* **ACTIVITY**
Go to the line in the entries below that holds "Task: Open the Search bookmark" and repeat exactly from there through the line that holds "This screenshot has height=619, width=1430.", inclusive.

Records contained in a dataset:
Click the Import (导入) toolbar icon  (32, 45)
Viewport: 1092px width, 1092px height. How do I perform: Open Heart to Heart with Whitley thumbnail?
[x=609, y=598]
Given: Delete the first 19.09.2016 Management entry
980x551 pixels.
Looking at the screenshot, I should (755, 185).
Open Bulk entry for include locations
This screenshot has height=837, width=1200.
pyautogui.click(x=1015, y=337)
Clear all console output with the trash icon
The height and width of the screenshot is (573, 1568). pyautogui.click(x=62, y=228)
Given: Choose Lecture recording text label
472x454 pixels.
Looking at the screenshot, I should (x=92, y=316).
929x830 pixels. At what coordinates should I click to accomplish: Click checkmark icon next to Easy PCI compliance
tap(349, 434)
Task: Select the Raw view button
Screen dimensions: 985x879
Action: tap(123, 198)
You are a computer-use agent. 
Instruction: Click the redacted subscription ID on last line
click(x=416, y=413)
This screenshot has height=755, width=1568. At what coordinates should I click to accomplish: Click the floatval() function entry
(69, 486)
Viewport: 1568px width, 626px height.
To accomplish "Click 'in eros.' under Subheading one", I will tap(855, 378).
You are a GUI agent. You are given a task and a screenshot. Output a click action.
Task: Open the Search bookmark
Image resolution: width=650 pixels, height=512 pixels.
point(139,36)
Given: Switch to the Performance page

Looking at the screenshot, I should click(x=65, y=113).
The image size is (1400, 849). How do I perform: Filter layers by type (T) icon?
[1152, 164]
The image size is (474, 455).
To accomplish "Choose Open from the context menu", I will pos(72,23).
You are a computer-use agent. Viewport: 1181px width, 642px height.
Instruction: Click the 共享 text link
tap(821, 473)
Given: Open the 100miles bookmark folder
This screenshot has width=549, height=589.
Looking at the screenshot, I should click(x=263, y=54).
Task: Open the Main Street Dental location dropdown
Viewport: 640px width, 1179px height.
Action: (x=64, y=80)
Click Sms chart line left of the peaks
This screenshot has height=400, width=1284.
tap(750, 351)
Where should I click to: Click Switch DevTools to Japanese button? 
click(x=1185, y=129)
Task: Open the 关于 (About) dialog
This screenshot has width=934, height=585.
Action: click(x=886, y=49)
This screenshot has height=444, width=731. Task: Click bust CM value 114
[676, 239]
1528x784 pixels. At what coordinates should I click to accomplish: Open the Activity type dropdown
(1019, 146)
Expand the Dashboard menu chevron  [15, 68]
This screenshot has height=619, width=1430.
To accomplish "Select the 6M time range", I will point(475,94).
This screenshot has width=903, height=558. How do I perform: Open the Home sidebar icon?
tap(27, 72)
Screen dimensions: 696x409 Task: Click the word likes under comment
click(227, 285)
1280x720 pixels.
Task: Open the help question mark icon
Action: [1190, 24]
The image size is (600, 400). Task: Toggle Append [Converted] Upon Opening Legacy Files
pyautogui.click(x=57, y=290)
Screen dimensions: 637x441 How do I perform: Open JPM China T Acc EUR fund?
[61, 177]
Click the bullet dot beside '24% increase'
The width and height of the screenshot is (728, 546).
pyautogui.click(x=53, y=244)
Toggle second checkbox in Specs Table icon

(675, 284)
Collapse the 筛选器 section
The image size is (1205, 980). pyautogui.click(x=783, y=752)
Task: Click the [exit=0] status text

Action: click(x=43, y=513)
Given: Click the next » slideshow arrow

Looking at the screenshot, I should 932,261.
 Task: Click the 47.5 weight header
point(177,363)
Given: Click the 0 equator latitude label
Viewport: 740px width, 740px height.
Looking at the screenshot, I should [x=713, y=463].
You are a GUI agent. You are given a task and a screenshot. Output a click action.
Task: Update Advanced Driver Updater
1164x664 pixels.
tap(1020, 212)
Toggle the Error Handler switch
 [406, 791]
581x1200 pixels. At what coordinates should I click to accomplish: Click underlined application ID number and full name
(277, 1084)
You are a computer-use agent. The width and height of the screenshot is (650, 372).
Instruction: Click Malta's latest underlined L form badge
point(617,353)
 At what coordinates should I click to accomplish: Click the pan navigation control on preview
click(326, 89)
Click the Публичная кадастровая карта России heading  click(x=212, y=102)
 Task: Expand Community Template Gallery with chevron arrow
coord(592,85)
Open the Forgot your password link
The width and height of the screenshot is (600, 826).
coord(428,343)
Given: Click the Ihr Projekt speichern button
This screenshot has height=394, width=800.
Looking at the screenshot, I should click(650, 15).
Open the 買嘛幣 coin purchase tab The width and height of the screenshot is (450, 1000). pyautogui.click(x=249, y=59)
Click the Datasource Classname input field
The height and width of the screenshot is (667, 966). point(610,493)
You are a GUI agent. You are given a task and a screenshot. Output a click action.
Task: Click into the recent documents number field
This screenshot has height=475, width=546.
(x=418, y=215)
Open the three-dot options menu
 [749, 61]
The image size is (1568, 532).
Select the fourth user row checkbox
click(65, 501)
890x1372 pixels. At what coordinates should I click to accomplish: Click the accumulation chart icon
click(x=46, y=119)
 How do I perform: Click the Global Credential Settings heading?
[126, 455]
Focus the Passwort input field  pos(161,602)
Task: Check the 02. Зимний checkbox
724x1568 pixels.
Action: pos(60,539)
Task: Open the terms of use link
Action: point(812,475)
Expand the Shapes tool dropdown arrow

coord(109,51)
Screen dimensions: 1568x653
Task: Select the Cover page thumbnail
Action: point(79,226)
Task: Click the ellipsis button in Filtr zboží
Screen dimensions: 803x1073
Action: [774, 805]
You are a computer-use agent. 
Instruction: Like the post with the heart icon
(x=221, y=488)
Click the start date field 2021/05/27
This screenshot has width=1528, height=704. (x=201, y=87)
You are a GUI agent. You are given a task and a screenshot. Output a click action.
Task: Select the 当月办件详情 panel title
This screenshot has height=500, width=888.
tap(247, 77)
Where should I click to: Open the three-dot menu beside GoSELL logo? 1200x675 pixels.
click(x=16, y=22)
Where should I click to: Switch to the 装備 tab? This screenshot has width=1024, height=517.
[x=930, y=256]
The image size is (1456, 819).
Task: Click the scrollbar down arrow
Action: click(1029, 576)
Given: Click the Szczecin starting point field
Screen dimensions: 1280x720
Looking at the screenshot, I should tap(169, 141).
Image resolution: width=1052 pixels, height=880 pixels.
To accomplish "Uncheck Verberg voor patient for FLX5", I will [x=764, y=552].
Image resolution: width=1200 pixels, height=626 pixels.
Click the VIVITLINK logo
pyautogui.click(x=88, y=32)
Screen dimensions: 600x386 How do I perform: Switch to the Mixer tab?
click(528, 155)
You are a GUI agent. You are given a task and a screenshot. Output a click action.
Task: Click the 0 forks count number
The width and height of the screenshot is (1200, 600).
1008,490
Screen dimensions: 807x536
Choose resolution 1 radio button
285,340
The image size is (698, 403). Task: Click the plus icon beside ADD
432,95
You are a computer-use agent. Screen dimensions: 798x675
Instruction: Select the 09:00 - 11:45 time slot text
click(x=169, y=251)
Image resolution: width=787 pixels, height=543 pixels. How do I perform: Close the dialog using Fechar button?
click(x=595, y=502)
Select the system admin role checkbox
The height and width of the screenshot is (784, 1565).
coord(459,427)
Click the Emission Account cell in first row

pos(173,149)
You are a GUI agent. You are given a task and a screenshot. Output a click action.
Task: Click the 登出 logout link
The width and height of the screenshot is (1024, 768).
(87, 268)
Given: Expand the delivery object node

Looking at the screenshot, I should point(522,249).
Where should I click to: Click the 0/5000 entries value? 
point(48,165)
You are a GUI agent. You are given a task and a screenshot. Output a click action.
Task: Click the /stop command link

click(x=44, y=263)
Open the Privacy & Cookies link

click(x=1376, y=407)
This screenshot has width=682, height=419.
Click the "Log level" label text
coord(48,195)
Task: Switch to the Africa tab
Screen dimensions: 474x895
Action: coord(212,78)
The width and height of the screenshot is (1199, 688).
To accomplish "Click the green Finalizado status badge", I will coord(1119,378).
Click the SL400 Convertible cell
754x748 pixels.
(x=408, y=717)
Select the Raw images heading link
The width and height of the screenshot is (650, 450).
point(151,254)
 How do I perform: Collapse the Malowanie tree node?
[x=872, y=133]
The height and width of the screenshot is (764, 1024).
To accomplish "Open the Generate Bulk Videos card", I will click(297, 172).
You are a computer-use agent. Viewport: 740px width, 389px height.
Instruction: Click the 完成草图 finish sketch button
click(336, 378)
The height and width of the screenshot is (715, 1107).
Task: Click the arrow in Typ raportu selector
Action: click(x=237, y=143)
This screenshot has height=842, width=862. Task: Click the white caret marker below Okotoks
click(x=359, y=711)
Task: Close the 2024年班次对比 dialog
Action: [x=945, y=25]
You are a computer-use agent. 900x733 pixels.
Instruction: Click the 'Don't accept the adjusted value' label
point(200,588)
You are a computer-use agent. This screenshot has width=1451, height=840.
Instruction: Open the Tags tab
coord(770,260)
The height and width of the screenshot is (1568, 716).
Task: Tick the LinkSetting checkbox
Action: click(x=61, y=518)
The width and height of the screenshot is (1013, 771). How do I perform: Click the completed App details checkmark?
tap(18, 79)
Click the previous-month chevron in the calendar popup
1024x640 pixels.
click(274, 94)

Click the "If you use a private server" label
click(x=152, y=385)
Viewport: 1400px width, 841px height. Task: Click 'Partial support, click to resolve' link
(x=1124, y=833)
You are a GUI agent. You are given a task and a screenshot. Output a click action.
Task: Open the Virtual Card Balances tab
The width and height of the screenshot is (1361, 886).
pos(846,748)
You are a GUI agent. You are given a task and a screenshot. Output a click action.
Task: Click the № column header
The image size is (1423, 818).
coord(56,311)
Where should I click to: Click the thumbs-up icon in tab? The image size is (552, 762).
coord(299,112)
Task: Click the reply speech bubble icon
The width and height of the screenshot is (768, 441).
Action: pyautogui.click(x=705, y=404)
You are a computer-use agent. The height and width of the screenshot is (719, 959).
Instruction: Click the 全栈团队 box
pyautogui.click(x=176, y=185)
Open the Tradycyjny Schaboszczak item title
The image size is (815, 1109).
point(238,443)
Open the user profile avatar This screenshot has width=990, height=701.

* **COMPLETED EXERCISE**
Task: Open the Search bookmark
Image resolution: width=650 pixels, height=512 pixels.
point(139,36)
Given: Switch to the Performance page

Looking at the screenshot, I should click(x=65, y=113).
The image size is (1400, 849). How do I perform: Filter layers by type (T) icon?
[1152, 164]
The image size is (474, 455).
To accomplish "Choose Open from the context menu", I will pos(72,23).
You are a computer-use agent. Viewport: 1181px width, 642px height.
Instruction: Click the 共享 text link
tap(821, 473)
Given: Open the 100miles bookmark folder
This screenshot has width=549, height=589.
Looking at the screenshot, I should click(x=263, y=54).
Task: Open the Main Street Dental location dropdown
Viewport: 640px width, 1179px height.
Action: (x=64, y=80)
Click Sms chart line left of the peaks
This screenshot has height=400, width=1284.
tap(750, 351)
Where should I click to: Click Switch DevTools to Japanese button? 
click(x=1185, y=129)
Task: Open the 关于 (About) dialog
This screenshot has width=934, height=585.
Action: click(x=886, y=49)
This screenshot has height=444, width=731. Task: Click bust CM value 114
[676, 239]
1528x784 pixels. At what coordinates should I click to accomplish: Open the Activity type dropdown
(1019, 146)
Expand the Dashboard menu chevron  [15, 68]
This screenshot has height=619, width=1430.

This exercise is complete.